Arman duduk di hadapan Usman. “Aku kayak belum percaya aja, Man. Baru beberapa hari lalu aku cuma pengawas proyek, sekarang malah jadi suami orang.”
Usman tertawa kecil. “Ya begitulah hidup, Pak. Kadang Allah suka bercanda tapi di balik itu pasti ada maksud.”
“Kamu ini ada-ada aja,” sahut Arman sambil ikut tersenyum.
Usman mengangkat bahu. “Lha beneran, Pak. Siapa tahu Indira itu memang jodoh bapak yang datangnya lewat jalan nggak biasa. Kan banyak tuh cerita kayak gitu di sinetron.”

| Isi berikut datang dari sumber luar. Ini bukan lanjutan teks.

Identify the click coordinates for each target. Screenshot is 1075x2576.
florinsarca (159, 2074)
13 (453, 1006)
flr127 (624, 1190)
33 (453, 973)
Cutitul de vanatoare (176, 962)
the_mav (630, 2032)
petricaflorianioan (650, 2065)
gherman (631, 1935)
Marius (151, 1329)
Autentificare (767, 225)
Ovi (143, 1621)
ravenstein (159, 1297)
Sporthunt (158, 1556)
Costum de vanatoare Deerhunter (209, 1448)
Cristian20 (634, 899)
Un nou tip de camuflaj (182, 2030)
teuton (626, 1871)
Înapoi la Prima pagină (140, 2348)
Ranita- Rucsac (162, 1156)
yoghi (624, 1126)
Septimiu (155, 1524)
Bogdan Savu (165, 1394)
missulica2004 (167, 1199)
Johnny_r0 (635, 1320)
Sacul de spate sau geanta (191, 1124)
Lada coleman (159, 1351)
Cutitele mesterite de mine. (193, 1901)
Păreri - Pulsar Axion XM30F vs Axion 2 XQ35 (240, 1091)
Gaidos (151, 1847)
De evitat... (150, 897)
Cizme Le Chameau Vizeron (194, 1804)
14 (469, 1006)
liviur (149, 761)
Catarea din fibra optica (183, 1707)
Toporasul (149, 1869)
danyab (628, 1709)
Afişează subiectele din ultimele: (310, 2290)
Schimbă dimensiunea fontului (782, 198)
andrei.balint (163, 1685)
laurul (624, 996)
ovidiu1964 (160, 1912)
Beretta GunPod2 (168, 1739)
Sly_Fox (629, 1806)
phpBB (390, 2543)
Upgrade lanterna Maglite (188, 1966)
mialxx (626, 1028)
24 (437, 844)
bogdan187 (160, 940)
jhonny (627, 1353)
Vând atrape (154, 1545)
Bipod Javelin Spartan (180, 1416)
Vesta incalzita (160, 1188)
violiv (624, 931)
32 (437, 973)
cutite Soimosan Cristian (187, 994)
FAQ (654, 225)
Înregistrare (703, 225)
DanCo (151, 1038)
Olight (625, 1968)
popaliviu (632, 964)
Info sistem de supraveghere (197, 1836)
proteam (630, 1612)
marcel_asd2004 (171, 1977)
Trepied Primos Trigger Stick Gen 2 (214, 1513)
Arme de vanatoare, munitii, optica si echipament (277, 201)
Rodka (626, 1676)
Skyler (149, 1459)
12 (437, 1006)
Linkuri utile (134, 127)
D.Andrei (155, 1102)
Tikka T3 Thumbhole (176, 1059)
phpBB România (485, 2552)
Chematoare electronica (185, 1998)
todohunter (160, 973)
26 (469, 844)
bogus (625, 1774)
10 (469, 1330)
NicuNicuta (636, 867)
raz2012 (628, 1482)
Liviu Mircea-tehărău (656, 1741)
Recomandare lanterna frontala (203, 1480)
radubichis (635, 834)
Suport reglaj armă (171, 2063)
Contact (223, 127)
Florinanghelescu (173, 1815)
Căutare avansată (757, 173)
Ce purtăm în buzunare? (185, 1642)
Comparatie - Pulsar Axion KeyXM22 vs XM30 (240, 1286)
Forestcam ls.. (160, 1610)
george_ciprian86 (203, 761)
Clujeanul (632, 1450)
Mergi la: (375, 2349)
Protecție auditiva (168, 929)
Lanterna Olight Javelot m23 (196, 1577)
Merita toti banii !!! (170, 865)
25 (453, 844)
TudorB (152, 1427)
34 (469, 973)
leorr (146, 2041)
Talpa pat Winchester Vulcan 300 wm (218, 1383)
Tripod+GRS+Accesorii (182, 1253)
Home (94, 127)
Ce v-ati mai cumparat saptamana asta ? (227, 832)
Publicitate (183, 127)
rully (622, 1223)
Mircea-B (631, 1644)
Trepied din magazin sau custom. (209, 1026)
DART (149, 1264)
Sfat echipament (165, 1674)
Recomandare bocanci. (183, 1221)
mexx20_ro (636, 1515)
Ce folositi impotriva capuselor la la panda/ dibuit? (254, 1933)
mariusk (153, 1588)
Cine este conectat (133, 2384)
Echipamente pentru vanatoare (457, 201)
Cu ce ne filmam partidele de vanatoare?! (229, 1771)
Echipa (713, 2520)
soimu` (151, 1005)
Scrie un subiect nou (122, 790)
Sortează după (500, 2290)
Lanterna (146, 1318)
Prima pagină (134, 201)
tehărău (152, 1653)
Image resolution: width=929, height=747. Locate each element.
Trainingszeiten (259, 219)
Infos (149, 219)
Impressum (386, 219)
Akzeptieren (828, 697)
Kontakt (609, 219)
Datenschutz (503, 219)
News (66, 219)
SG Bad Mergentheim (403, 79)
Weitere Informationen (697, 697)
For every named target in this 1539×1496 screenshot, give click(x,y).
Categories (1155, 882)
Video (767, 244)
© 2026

Arman menatap jauh ke arah matahari yang mulai turun. “Kalau memang jodoh, aku nggak akan lari. Tapi untuk sekarang, aku cuma mau pastikan dia baik-baik aja.”
Suasana sore itu terasa hening beberapa saat. Arman menyeruput kopi pelan-pelan, mencoba menenangkan hatinya yang masih gamang.
Setelah cukup lama terdiam, Usman kembali bersuara. “Jadi, rencana bapak ke depan gimana?”
Arman meletakkan cangkirnya. “Aku belum tahu, Man. Jalani aja yang ada dulu. Kalau memang jodoh, tak akan ke mana.”
Usman tersenyum lebar. “Nah, itu baru Pak Arman yang saya kenal. Yakin tapi nggak maksa. Santai tapi tanggung jawab.”
Arman menepuk bahu bawahannya itu. “Kamu memang banyak omong, tapi kadang omonganmu ada benarnya juga.”
Keduanya tertawa lepas, meski dalam hati Arman masih tersimpan gundah yang belum sepenuhnya luruh.
Di kejauhan, langit mulai memerah. Angin sore berhembus lembut membawa aroma tanah dan kopi. Arman menatap lurus ke depan, merasa bahwa hidupnya kini sudah benar-benar berubah. Ia tak tahu ke mana takdir akan menuntunnya setelah ini, tapi satu hal pasti—sejak malam itu, kehidupannya tak lagi sama.
Dan mungkin, di balik segala kebetulan yang tak diinginkan itu, Tuhan sedang menulis cerita cinta dengan cara yang tak pernah ia duga.